Capítulo 96

La Muerte encerró a la Pequeña Muerte en una jaula hecha de huesos. Le echó llave a un candado oxidado y se dirigió al fondo de la cueva donde la Muerte tenía cofres y estantes llenos con frascos de distintos tamaños y colores.

Ignacio aprovechó que la Muerte se encontraba fuera de su alcance y gateó hasta quedar al lado de la jaula. Ignacio se movió muy despacio para que los grilletes no hicieran ruido.

—Matías, ¿te encuentras bien? —dijo Ignacio en voz baja.

La Pequeña Muerte se acercó a la puerta de la jaula.

—No soy Matías.

Ignacio quedó paralizado por la impresión.

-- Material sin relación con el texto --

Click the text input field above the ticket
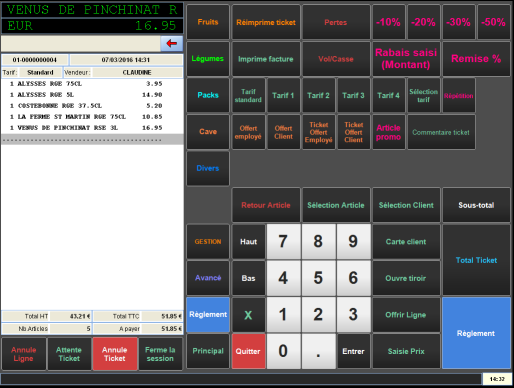 (x=81, y=43)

—Pero… pero tienes su pañoleta.

—Matías me la regaló.

—Escóndete. Me castigarán si me ven con un espíritu humano.

Ignacio no comprendió, pero se escondió al lado de una de las patas de un enorme mesón.

La Muerte regresó llevando en sus brazos dos cofres y una vasija que dejó encima del mesón de trabajo. Con un movimiento de la guadaña encendió el carbón del horno de fusión alquímico. Con el pie accionó el fuelle manual para aumentar la temperatura del horno. Sobre el horno se encontraba un crisol que recibía las distintas mezclas que la Muerte fundía hasta ser vaporizadas por el calor del horno. El vapor era enviado a través de una tubería de cobre que se ensanchaba al final con la forma de una campana, fijándose a la cima de una cúpula hecha de barro. Así los vapores transmutadores inundaban al ente dentro de la cúpula, transformándolo lentamente en un nuevo ser, alterando su origen según los requerimientos de la Muerte.

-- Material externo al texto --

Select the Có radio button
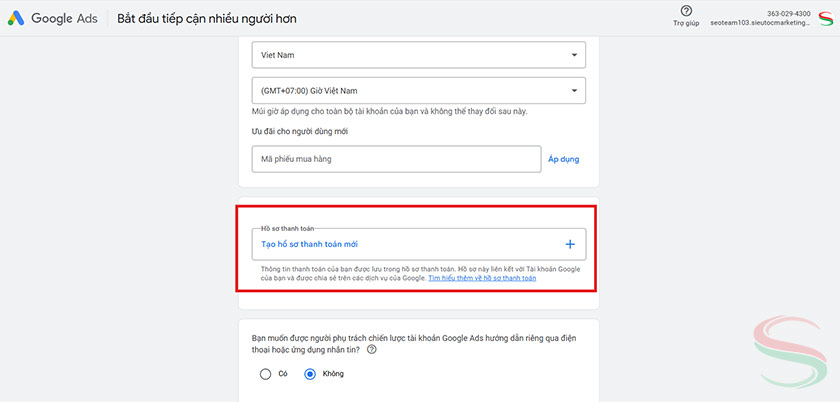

Ignacio esperó en silencio. Miles de dudas confundían su mente.

«Ese ser conoce a Matías. Si mi hermano le regaló la pañoleta, no debe ser malo. Pero si no es un espíritu ¿Por qué estás encerrado?».

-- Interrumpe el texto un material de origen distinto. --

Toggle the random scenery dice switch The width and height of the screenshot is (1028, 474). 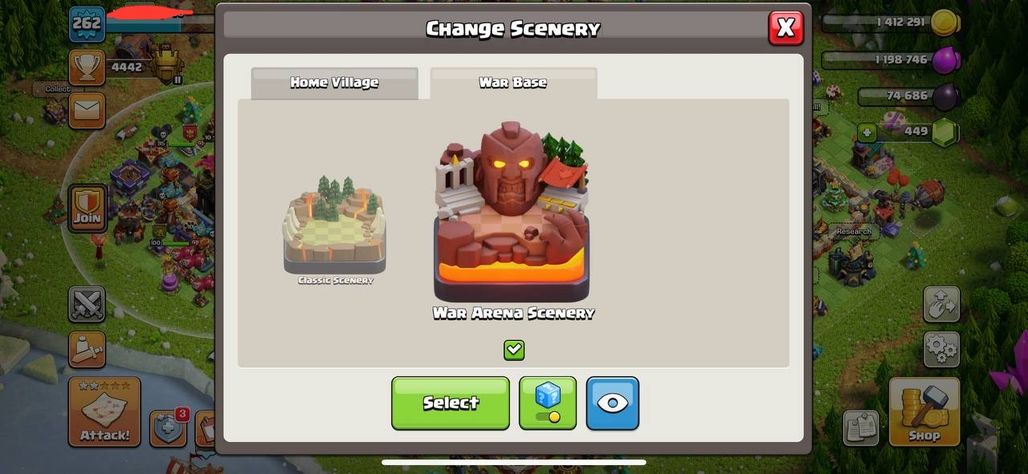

La Muerte abrió el primer cofre y sacó un trozo de roca del tamaño de un puño de color amarillo verdoso que colocó en un mortero y con un pilón de piedra fue machacando la roca hasta transformarla en polvo. Sacó el polvo con una cucharilla y lo echó dentro de un tubo alargado y transparente. Del segundo cofre sacó uno de los tubos que contenía diminutos cristales blancos. La Muerte depositó el contenido de los tubos en un plato de latón que colocó sobre una balanza. En el otro plato, la Muerte colocó unas medidas de pesos. De la vasija sacó una roca dorada que brillaba y palpitaba. Con un cuchillo raspó un poco del contenido sobre el plato, hasta que la aguja de la balanza quedó en el centro. La Muerte guardó la roca dorada dentro de la vasija y el contenido del plato de latón lo echó a un matraz de vidrio con forma de gota, donde mezcló los elementos sólidos. La Muerte se dirigió al fondo de la cueva y llegó con un jarrón de vidrio que contenía un líquido verde parecido a la esencia de los espíritus, pero más oscuro, casi negro. La Muerte sacó una pipeta de vidrio y la introdujo dentro del frasco hasta llenarlo. Cerró el frasco y se dispuso a vaciar el líquido en el matraz, pero no pudo hacerlo.

—No se pueden acelerar los procesos. Si no se cumple con el tiempo necesario de crecimiento, el resultado puede ser desastroso —murmuró la Muerte.